[Data extracted from a collection]
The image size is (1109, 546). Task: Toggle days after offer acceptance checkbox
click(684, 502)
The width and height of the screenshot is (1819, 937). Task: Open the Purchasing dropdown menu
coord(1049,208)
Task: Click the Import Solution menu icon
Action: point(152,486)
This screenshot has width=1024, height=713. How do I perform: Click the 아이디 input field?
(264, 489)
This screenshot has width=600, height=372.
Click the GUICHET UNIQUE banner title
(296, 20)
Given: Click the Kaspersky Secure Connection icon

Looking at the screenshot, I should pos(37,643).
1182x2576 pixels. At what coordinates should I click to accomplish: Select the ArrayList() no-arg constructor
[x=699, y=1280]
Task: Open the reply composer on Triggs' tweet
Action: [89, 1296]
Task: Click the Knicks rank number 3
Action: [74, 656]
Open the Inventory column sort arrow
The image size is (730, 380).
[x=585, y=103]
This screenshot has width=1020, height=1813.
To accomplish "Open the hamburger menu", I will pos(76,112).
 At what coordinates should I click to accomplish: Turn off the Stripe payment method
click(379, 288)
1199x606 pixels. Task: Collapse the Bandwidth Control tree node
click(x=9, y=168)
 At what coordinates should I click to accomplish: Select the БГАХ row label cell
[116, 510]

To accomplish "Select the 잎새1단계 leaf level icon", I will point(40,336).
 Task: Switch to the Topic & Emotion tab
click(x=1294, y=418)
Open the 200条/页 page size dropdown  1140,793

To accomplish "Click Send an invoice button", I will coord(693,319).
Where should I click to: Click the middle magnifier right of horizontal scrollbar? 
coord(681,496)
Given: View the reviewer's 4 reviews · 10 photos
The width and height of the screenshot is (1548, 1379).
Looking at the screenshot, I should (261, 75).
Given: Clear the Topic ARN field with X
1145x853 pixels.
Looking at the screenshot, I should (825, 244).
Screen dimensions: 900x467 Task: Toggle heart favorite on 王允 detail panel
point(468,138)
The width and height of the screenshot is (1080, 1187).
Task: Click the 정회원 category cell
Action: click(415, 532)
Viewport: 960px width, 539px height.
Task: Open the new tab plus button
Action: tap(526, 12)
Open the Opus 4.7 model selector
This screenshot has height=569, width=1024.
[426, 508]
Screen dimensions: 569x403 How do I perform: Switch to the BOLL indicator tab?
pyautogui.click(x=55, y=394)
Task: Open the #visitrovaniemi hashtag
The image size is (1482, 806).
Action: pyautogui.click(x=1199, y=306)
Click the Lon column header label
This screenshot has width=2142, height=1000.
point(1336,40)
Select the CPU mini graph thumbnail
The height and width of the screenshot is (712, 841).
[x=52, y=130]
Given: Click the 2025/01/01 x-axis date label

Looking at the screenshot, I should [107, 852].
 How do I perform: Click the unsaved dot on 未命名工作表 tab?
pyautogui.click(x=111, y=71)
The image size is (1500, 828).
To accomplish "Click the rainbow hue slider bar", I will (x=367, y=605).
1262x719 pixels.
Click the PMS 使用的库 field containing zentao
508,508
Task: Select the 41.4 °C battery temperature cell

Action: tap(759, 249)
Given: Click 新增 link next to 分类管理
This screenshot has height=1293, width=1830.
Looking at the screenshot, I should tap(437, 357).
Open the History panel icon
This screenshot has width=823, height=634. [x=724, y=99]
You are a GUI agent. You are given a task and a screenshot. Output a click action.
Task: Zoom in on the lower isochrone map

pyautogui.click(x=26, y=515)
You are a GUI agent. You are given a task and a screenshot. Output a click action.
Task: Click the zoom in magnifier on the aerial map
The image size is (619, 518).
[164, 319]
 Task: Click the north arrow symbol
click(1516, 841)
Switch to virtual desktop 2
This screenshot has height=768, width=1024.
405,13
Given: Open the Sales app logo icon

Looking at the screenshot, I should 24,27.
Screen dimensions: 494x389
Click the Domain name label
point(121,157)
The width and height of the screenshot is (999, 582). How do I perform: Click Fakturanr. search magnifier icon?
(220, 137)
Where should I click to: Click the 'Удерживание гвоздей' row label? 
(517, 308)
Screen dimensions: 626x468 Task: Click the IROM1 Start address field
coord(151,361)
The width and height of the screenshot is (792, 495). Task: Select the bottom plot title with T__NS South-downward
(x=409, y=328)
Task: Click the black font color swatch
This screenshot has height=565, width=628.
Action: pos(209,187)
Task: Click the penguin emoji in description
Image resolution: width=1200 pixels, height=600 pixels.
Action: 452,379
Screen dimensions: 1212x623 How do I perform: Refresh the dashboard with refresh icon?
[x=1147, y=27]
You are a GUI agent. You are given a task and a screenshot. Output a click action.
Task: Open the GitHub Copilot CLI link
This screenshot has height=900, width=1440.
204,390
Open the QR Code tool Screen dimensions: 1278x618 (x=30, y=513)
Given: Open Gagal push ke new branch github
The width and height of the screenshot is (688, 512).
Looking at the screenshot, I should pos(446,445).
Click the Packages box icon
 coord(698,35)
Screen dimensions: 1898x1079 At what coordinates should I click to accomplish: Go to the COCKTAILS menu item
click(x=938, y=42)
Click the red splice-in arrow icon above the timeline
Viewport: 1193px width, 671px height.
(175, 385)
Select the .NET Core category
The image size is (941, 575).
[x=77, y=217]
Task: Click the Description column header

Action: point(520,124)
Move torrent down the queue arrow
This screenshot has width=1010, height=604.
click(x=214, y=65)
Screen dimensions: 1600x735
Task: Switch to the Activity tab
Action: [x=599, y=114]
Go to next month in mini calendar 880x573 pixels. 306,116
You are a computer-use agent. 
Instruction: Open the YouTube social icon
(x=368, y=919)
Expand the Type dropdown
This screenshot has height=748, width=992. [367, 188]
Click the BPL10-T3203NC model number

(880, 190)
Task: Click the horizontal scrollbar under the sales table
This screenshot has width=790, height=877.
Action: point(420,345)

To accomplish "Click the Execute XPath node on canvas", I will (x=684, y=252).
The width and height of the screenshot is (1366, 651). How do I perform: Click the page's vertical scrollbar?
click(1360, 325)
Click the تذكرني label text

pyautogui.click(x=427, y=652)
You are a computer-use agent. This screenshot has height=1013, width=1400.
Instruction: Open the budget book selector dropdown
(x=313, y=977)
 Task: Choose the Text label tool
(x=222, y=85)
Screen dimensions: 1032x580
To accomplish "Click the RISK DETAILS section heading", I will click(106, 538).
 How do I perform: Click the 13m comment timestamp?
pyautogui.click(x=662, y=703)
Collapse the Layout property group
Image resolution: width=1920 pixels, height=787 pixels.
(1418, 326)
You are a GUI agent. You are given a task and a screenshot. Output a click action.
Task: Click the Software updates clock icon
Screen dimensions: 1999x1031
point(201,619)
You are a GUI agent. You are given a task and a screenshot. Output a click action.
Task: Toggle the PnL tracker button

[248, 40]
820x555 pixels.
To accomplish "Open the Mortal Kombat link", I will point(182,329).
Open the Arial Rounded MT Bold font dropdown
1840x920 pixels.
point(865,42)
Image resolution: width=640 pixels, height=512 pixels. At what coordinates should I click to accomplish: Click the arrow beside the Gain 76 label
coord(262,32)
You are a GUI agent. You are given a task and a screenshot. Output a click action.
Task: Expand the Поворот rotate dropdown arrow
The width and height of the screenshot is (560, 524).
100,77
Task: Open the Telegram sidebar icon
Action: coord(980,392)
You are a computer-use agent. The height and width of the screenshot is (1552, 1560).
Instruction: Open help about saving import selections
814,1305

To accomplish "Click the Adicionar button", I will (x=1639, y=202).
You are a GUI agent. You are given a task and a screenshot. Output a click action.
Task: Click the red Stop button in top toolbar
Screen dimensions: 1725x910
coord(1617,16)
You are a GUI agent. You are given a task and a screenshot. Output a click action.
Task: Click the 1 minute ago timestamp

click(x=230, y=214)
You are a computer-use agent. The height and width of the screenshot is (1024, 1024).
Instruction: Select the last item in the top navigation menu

## Problem to work on
Each record above is to be given again without any change to its wording.

## Answer for the task
The image size is (1109, 546). Task: Toggle days after offer acceptance checkbox
click(684, 502)
The width and height of the screenshot is (1819, 937). Task: Open the Purchasing dropdown menu
coord(1049,208)
Task: Click the Import Solution menu icon
Action: point(152,486)
This screenshot has width=1024, height=713. How do I perform: Click the 아이디 input field?
(264, 489)
This screenshot has width=600, height=372.
Click the GUICHET UNIQUE banner title
(296, 20)
Given: Click the Kaspersky Secure Connection icon

Looking at the screenshot, I should pos(37,643).
1182x2576 pixels. At what coordinates should I click to accomplish: Select the ArrayList() no-arg constructor
[x=699, y=1280]
Task: Open the reply composer on Triggs' tweet
Action: [89, 1296]
Task: Click the Knicks rank number 3
Action: [74, 656]
Open the Inventory column sort arrow
The image size is (730, 380).
[x=585, y=103]
This screenshot has width=1020, height=1813.
To accomplish "Open the hamburger menu", I will pos(76,112).
 At what coordinates should I click to accomplish: Turn off the Stripe payment method
click(379, 288)
1199x606 pixels. Task: Collapse the Bandwidth Control tree node
click(x=9, y=168)
 At what coordinates should I click to accomplish: Select the БГАХ row label cell
[116, 510]

To accomplish "Select the 잎새1단계 leaf level icon", I will point(40,336).
 Task: Switch to the Topic & Emotion tab
click(x=1294, y=418)
Open the 200条/页 page size dropdown  1140,793

To accomplish "Click Send an invoice button", I will coord(693,319).
Where should I click to: Click the middle magnifier right of horizontal scrollbar? 
coord(681,496)
Given: View the reviewer's 4 reviews · 10 photos
The width and height of the screenshot is (1548, 1379).
Looking at the screenshot, I should (261, 75).
Given: Clear the Topic ARN field with X
1145x853 pixels.
Looking at the screenshot, I should (825, 244).
Screen dimensions: 900x467 Task: Toggle heart favorite on 王允 detail panel
point(468,138)
The width and height of the screenshot is (1080, 1187).
Task: Click the 정회원 category cell
Action: click(415, 532)
Viewport: 960px width, 539px height.
Task: Open the new tab plus button
Action: tap(526, 12)
Open the Opus 4.7 model selector
This screenshot has height=569, width=1024.
[426, 508]
Screen dimensions: 569x403 How do I perform: Switch to the BOLL indicator tab?
pyautogui.click(x=55, y=394)
Task: Open the #visitrovaniemi hashtag
The image size is (1482, 806).
Action: pyautogui.click(x=1199, y=306)
Click the Lon column header label
This screenshot has width=2142, height=1000.
point(1336,40)
Select the CPU mini graph thumbnail
The height and width of the screenshot is (712, 841).
[x=52, y=130]
Given: Click the 2025/01/01 x-axis date label

Looking at the screenshot, I should [107, 852].
 How do I perform: Click the unsaved dot on 未命名工作表 tab?
pyautogui.click(x=111, y=71)
The image size is (1500, 828).
To accomplish "Click the rainbow hue slider bar", I will (x=367, y=605).
1262x719 pixels.
Click the PMS 使用的库 field containing zentao
508,508
Task: Select the 41.4 °C battery temperature cell

Action: tap(759, 249)
Given: Click 新增 link next to 分类管理
This screenshot has height=1293, width=1830.
Looking at the screenshot, I should tap(437, 357).
Open the History panel icon
This screenshot has width=823, height=634. [x=724, y=99]
You are a GUI agent. You are given a task and a screenshot. Output a click action.
Task: Zoom in on the lower isochrone map

pyautogui.click(x=26, y=515)
You are a GUI agent. You are given a task and a screenshot. Output a click action.
Task: Click the zoom in magnifier on the aerial map
The image size is (619, 518).
[164, 319]
 Task: Click the north arrow symbol
click(1516, 841)
Switch to virtual desktop 2
This screenshot has height=768, width=1024.
405,13
Given: Open the Sales app logo icon

Looking at the screenshot, I should 24,27.
Screen dimensions: 494x389
Click the Domain name label
point(121,157)
The width and height of the screenshot is (999, 582). How do I perform: Click Fakturanr. search magnifier icon?
(220, 137)
Where should I click to: Click the 'Удерживание гвоздей' row label? 
(517, 308)
Screen dimensions: 626x468 Task: Click the IROM1 Start address field
coord(151,361)
The width and height of the screenshot is (792, 495). Task: Select the bottom plot title with T__NS South-downward
(x=409, y=328)
Task: Click the black font color swatch
This screenshot has height=565, width=628.
Action: pos(209,187)
Task: Click the penguin emoji in description
Image resolution: width=1200 pixels, height=600 pixels.
Action: 452,379
Screen dimensions: 1212x623 How do I perform: Refresh the dashboard with refresh icon?
[x=1147, y=27]
You are a GUI agent. You are given a task and a screenshot. Output a click action.
Task: Open the GitHub Copilot CLI link
This screenshot has height=900, width=1440.
204,390
Open the QR Code tool Screen dimensions: 1278x618 (x=30, y=513)
Given: Open Gagal push ke new branch github
The width and height of the screenshot is (688, 512).
Looking at the screenshot, I should pos(446,445).
Click the Packages box icon
 coord(698,35)
Screen dimensions: 1898x1079 At what coordinates should I click to accomplish: Go to the COCKTAILS menu item
click(x=938, y=42)
Click the red splice-in arrow icon above the timeline
Viewport: 1193px width, 671px height.
(175, 385)
Select the .NET Core category
The image size is (941, 575).
[x=77, y=217]
Task: Click the Description column header

Action: point(520,124)
Move torrent down the queue arrow
This screenshot has width=1010, height=604.
click(x=214, y=65)
Screen dimensions: 1600x735
Task: Switch to the Activity tab
Action: [x=599, y=114]
Go to next month in mini calendar 880x573 pixels. 306,116
You are a computer-use agent. 
Instruction: Open the YouTube social icon
(x=368, y=919)
Expand the Type dropdown
This screenshot has height=748, width=992. [367, 188]
Click the BPL10-T3203NC model number

(880, 190)
Task: Click the horizontal scrollbar under the sales table
This screenshot has width=790, height=877.
Action: point(420,345)

To accomplish "Click the Execute XPath node on canvas", I will (x=684, y=252).
The width and height of the screenshot is (1366, 651). How do I perform: Click the page's vertical scrollbar?
click(1360, 325)
Click the تذكرني label text

pyautogui.click(x=427, y=652)
You are a computer-use agent. This screenshot has height=1013, width=1400.
Instruction: Open the budget book selector dropdown
(x=313, y=977)
 Task: Choose the Text label tool
(x=222, y=85)
Screen dimensions: 1032x580
To accomplish "Click the RISK DETAILS section heading", I will click(106, 538).
 How do I perform: Click the 13m comment timestamp?
pyautogui.click(x=662, y=703)
Collapse the Layout property group
Image resolution: width=1920 pixels, height=787 pixels.
(1418, 326)
You are a GUI agent. You are given a task and a screenshot. Output a click action.
Task: Click the Software updates clock icon
Screen dimensions: 1999x1031
point(201,619)
You are a GUI agent. You are given a task and a screenshot. Output a click action.
Task: Toggle the PnL tracker button

[248, 40]
820x555 pixels.
To accomplish "Open the Mortal Kombat link", I will point(182,329).
Open the Arial Rounded MT Bold font dropdown
1840x920 pixels.
point(865,42)
Image resolution: width=640 pixels, height=512 pixels. At what coordinates should I click to accomplish: Click the arrow beside the Gain 76 label
coord(262,32)
You are a GUI agent. You are given a task and a screenshot. Output a click action.
Task: Expand the Поворот rotate dropdown arrow
The width and height of the screenshot is (560, 524).
100,77
Task: Open the Telegram sidebar icon
Action: coord(980,392)
You are a computer-use agent. The height and width of the screenshot is (1552, 1560).
Instruction: Open help about saving import selections
814,1305

To accomplish "Click the Adicionar button", I will (x=1639, y=202).
You are a GUI agent. You are given a task and a screenshot. Output a click action.
Task: Click the red Stop button in top toolbar
Screen dimensions: 1725x910
coord(1617,16)
You are a GUI agent. You are given a task and a screenshot. Output a click action.
Task: Click the 1 minute ago timestamp

click(x=230, y=214)
You are a computer-use agent. The height and width of the screenshot is (1024, 1024).
Instruction: Select the last item in the top navigation menu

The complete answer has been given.